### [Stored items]
........
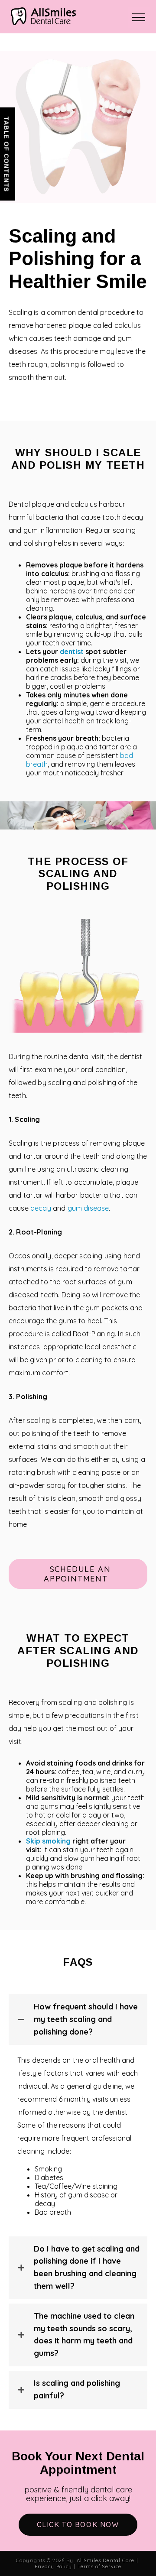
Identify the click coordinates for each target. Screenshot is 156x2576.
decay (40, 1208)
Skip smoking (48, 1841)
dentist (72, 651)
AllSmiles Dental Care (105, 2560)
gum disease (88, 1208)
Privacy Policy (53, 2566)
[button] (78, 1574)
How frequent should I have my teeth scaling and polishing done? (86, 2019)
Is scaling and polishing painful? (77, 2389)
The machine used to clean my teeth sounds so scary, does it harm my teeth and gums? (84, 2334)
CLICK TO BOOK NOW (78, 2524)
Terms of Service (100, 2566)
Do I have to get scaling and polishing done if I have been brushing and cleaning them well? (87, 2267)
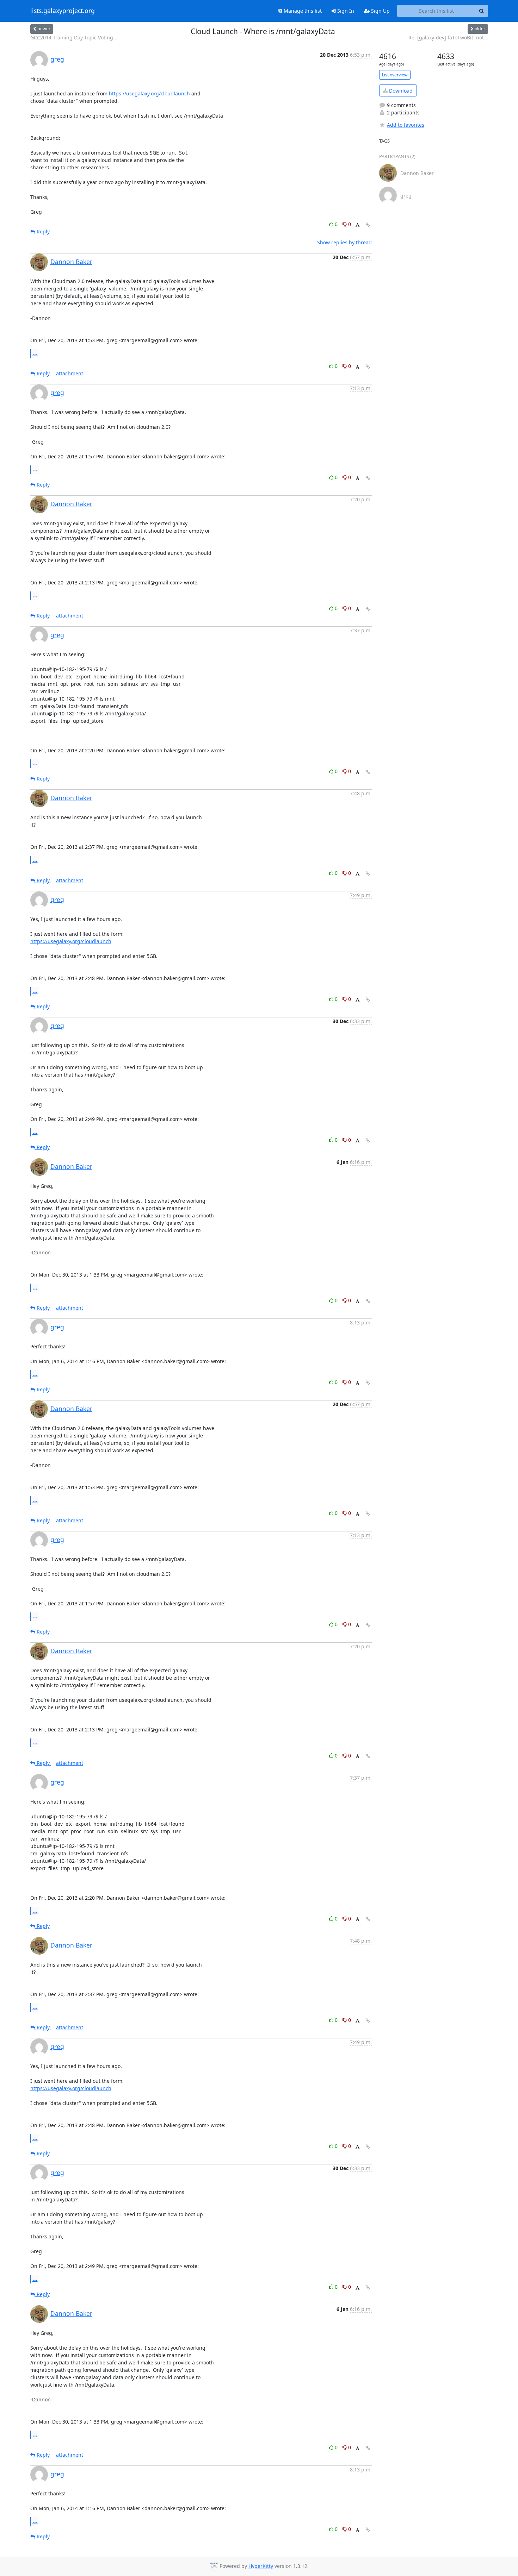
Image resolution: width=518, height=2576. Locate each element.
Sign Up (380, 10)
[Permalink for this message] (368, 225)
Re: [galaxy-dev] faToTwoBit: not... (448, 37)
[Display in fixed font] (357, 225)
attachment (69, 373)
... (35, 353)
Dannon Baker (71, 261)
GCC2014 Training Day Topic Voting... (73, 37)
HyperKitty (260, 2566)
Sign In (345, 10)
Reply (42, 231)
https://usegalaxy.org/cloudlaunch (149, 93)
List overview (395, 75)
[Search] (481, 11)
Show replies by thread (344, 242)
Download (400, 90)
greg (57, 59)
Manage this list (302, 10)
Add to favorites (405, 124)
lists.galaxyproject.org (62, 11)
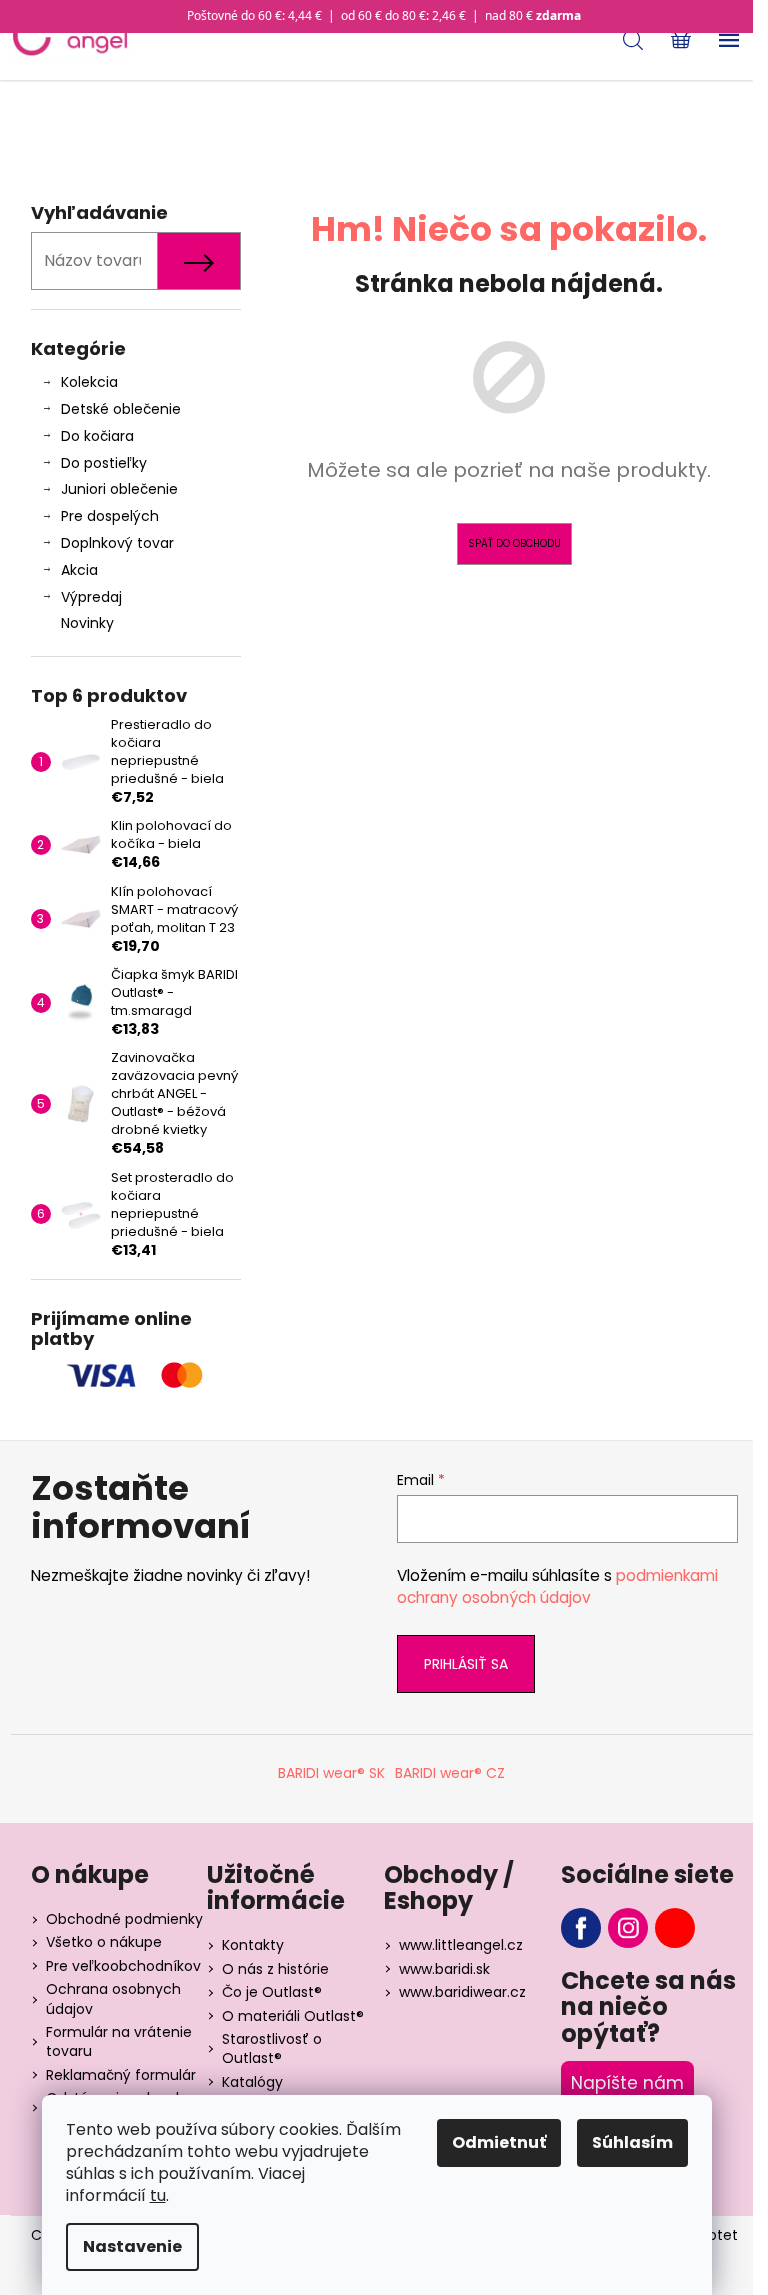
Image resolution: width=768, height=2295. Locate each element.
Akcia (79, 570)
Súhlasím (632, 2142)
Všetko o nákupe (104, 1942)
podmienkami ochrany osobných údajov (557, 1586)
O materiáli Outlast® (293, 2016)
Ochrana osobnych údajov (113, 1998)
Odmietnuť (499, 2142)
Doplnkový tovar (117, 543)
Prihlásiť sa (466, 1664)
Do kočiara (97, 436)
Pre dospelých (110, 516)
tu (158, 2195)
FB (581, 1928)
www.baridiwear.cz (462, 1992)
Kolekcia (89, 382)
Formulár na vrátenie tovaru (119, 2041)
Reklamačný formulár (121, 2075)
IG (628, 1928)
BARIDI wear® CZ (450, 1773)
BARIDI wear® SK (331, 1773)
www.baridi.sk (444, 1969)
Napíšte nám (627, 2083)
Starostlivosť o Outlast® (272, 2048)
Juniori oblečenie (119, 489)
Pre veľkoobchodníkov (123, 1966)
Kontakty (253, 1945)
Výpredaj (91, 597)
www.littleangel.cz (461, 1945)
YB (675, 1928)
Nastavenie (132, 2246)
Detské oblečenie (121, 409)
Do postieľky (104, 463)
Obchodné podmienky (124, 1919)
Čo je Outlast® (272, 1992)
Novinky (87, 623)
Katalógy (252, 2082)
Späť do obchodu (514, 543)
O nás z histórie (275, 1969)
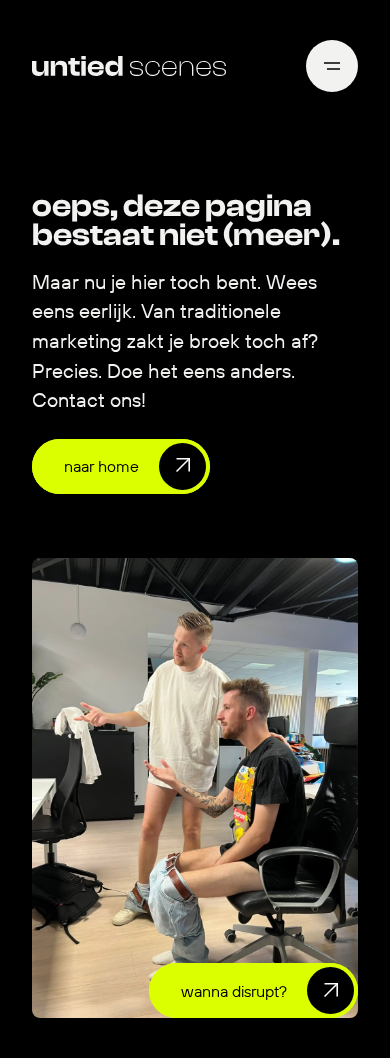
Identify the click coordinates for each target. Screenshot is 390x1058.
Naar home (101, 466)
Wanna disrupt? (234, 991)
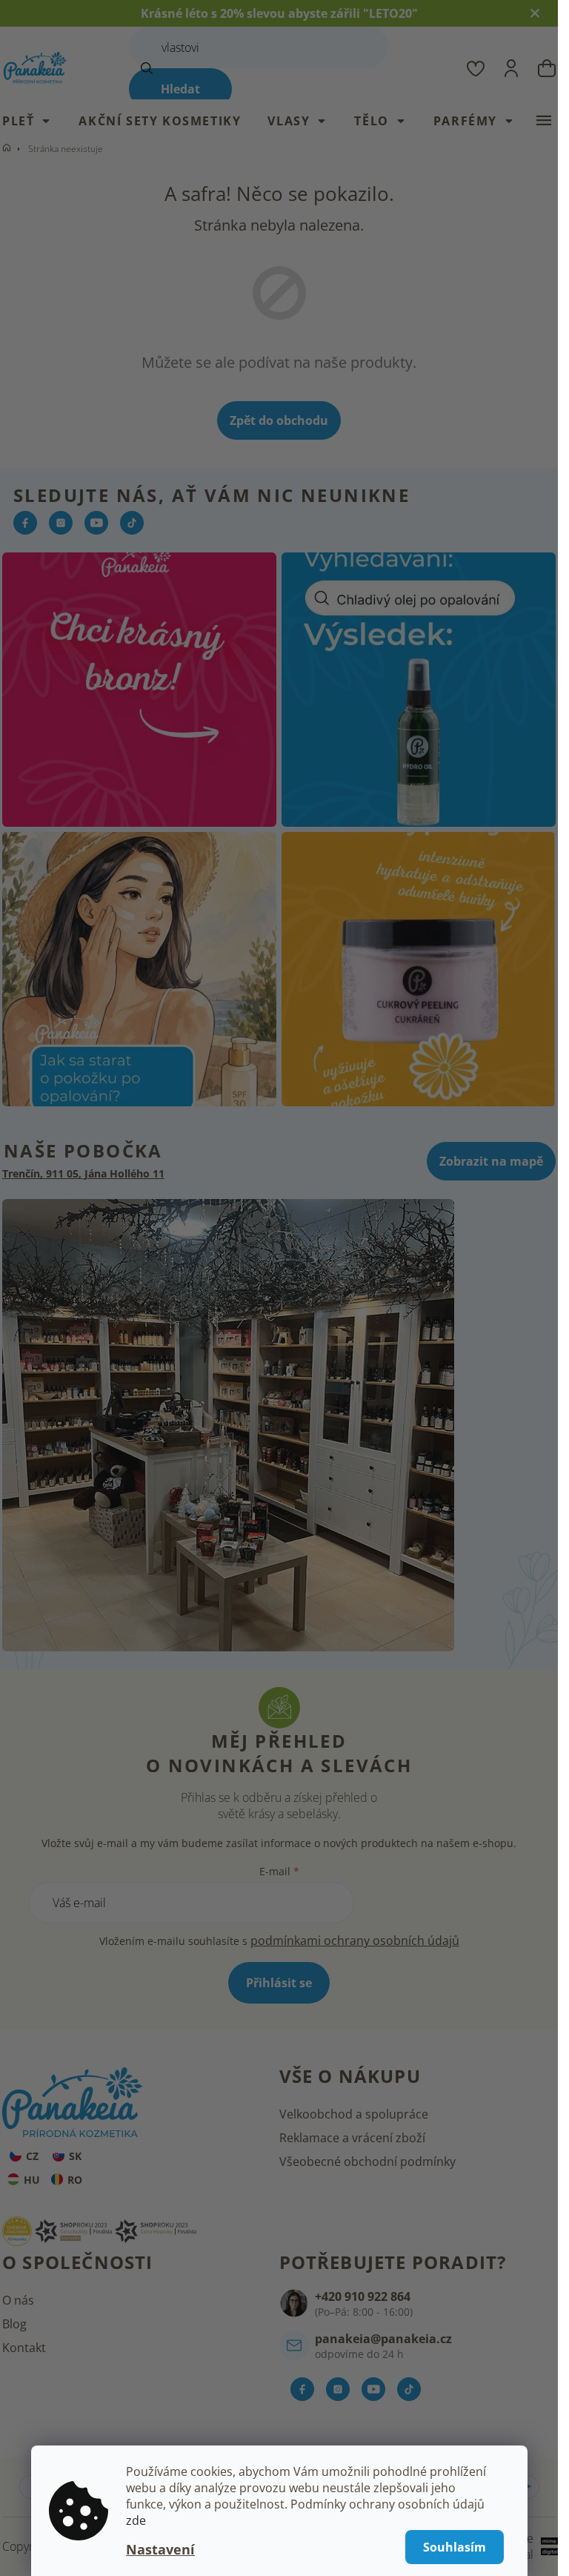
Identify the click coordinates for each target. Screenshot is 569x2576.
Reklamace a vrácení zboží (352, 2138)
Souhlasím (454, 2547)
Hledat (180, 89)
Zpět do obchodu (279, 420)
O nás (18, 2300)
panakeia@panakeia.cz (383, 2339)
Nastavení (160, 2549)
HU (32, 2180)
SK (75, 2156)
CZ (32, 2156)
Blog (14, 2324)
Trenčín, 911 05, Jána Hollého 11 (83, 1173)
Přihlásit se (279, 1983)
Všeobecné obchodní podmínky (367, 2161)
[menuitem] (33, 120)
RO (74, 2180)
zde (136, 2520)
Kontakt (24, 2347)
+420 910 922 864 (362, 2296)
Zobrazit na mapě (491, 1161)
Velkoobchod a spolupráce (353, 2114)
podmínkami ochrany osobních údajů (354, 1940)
........
### [Task to complete]
Across the records above, show each line containing the word "width".

### [Reply]
Image resolution: width=518, height=2576. Locate each element.
Image resolution: width=768, height=2295. Locate each element.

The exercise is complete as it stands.